Task brief:
Below, copy the lines from the line with "Task: Save the song with disk icon" through the line with "tap(330, 397)" word for word, including both of those lines and nothing else.

Materials provided:
★ ★ ★ ★

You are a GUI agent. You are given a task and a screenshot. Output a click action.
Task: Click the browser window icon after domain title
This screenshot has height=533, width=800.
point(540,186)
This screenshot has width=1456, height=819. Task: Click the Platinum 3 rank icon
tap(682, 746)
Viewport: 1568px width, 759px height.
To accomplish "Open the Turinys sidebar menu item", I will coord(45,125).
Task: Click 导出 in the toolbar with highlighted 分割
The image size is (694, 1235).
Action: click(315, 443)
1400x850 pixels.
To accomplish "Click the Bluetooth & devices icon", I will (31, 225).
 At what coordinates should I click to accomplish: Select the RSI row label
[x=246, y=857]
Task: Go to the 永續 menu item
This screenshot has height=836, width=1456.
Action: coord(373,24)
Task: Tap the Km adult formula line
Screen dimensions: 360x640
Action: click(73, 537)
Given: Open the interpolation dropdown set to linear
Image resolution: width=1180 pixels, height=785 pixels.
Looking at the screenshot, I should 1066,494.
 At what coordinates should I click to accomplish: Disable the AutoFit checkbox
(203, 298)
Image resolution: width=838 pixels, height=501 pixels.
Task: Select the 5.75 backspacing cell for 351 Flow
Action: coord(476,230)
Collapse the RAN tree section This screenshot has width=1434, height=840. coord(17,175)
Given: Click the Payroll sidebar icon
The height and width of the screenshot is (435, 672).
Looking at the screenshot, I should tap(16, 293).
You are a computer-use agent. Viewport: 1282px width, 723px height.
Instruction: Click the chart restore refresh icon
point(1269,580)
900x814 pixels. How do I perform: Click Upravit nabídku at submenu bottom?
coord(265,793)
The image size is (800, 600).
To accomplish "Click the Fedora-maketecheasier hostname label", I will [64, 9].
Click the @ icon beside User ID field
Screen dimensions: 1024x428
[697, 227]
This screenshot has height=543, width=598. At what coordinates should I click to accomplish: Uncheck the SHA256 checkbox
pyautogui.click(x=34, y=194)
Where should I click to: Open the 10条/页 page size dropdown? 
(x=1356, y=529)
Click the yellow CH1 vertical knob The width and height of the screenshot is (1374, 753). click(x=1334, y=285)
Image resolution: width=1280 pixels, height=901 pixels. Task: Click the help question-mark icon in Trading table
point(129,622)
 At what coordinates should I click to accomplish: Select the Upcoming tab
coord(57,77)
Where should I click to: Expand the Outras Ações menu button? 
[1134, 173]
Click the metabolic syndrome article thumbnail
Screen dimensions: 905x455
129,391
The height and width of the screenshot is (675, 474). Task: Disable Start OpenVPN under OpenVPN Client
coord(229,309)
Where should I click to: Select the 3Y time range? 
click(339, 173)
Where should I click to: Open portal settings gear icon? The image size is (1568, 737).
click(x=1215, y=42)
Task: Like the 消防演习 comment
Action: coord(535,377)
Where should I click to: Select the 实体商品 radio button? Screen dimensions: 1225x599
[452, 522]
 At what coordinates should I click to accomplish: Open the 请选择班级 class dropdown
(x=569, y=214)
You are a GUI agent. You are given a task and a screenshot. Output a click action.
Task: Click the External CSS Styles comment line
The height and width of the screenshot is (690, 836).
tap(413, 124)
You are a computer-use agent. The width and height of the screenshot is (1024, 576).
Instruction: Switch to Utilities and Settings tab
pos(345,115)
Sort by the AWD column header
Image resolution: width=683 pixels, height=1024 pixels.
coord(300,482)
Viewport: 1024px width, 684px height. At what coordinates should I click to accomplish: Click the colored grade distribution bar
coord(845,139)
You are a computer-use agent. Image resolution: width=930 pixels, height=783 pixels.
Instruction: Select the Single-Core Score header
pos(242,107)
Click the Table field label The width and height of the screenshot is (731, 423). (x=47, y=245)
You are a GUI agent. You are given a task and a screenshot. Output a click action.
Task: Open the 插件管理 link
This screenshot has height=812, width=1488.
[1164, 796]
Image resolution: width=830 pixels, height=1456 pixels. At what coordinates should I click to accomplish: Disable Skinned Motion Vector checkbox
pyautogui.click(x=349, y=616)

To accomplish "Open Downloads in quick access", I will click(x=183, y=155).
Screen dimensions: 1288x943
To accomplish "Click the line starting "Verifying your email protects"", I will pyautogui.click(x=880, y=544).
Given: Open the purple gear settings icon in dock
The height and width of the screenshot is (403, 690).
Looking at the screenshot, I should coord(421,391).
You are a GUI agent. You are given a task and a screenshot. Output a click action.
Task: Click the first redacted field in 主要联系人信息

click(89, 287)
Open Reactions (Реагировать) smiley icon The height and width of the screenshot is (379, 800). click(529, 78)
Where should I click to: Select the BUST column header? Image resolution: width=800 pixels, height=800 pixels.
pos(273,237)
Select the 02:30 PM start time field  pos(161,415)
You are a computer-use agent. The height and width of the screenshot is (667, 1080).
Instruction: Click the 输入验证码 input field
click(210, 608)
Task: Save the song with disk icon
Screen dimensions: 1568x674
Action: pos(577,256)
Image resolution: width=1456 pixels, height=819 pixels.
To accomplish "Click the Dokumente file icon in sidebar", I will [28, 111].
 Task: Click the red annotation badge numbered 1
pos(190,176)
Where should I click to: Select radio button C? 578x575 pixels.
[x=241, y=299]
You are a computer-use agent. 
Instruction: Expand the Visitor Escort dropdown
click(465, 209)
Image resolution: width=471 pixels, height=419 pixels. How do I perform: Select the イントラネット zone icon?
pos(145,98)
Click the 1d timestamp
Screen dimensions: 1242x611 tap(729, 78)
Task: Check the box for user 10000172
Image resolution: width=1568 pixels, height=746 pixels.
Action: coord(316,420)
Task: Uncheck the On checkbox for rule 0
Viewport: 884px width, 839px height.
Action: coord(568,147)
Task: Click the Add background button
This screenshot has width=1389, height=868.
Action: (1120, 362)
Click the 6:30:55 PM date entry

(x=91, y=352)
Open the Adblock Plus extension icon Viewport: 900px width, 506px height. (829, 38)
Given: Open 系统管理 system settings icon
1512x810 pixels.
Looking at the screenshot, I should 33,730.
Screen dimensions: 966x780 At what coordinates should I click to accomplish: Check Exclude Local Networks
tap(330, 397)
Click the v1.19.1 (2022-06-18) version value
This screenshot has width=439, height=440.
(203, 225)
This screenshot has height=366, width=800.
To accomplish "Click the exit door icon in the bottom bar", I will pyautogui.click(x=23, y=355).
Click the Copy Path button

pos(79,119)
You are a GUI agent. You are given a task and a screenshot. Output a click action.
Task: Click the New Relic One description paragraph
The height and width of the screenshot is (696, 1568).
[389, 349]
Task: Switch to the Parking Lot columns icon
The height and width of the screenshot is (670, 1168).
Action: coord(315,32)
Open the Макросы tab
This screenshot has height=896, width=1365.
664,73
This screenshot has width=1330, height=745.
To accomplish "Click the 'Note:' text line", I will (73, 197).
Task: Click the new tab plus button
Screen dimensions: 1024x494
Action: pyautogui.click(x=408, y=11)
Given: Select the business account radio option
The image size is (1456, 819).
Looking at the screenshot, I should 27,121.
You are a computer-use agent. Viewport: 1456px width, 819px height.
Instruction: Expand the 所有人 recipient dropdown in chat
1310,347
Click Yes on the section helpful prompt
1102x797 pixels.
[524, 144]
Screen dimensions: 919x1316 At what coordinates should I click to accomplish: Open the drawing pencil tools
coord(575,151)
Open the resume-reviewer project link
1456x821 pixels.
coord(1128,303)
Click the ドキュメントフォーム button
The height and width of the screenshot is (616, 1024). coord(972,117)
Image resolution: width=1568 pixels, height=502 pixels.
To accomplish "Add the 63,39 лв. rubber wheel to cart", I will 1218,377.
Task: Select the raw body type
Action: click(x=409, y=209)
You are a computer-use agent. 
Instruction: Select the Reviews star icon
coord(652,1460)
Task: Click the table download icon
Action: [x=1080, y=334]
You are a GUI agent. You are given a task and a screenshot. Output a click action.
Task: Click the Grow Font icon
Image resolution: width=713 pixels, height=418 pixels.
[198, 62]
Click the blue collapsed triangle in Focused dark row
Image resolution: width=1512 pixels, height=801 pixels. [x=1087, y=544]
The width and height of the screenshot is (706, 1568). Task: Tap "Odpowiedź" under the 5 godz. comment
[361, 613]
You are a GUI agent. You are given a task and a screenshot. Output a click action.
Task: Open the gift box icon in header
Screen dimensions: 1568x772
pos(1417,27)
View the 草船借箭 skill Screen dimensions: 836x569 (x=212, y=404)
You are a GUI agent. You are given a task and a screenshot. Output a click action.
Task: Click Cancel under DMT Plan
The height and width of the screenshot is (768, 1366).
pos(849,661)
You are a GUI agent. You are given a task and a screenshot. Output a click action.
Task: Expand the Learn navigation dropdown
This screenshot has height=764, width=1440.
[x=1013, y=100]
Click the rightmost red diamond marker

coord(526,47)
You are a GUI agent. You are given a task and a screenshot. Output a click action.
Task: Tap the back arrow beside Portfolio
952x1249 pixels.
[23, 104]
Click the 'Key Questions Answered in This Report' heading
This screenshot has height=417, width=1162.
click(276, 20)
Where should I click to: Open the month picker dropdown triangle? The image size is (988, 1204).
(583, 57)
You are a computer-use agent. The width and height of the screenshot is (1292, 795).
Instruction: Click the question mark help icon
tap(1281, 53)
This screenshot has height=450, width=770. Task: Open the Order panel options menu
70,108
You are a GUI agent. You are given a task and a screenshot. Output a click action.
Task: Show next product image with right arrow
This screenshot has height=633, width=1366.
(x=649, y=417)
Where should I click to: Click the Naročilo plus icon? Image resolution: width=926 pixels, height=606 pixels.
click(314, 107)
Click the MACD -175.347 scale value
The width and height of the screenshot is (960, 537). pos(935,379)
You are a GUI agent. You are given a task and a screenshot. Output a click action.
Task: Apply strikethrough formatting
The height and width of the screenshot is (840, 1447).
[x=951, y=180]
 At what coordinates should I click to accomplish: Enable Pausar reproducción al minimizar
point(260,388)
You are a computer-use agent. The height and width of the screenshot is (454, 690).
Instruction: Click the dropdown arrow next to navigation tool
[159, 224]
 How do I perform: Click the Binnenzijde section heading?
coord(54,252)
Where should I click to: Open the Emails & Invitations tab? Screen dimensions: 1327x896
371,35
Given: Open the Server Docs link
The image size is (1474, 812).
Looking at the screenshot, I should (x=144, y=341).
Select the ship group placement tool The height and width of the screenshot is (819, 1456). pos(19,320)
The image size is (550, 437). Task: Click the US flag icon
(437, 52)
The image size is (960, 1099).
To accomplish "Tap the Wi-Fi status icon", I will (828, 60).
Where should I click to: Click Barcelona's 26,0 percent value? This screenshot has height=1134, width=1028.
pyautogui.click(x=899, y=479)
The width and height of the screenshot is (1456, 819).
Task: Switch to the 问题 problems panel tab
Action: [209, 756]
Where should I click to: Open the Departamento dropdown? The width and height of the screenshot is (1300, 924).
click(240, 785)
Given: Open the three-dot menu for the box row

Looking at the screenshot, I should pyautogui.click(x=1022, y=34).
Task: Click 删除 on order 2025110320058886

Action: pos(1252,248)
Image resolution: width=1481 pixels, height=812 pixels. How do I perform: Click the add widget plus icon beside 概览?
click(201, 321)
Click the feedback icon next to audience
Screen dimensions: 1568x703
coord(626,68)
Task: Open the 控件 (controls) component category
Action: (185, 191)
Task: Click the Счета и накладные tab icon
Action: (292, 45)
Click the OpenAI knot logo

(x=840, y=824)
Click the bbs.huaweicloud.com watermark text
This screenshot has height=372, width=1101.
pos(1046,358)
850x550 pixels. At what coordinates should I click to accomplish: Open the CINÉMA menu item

★ ★ ★ ★

Answer for this exercise:
Task: Save the song with disk icon
Screen dimensions: 1568x674
Action: pos(577,256)
Image resolution: width=1456 pixels, height=819 pixels.
To accomplish "Click the Dokumente file icon in sidebar", I will [28, 111].
 Task: Click the red annotation badge numbered 1
pos(190,176)
Where should I click to: Select radio button C? 578x575 pixels.
[x=241, y=299]
You are a computer-use agent. 
Instruction: Expand the Visitor Escort dropdown
click(465, 209)
Image resolution: width=471 pixels, height=419 pixels. How do I perform: Select the イントラネット zone icon?
pos(145,98)
Click the 1d timestamp
Screen dimensions: 1242x611 tap(729, 78)
Task: Check the box for user 10000172
Image resolution: width=1568 pixels, height=746 pixels.
Action: coord(316,420)
Task: Uncheck the On checkbox for rule 0
Viewport: 884px width, 839px height.
Action: coord(568,147)
Task: Click the Add background button
This screenshot has width=1389, height=868.
Action: (1120, 362)
Click the 6:30:55 PM date entry

(x=91, y=352)
Open the Adblock Plus extension icon Viewport: 900px width, 506px height. (829, 38)
Given: Open 系统管理 system settings icon
1512x810 pixels.
Looking at the screenshot, I should 33,730.
Screen dimensions: 966x780 At what coordinates should I click to accomplish: Check Exclude Local Networks
tap(330, 397)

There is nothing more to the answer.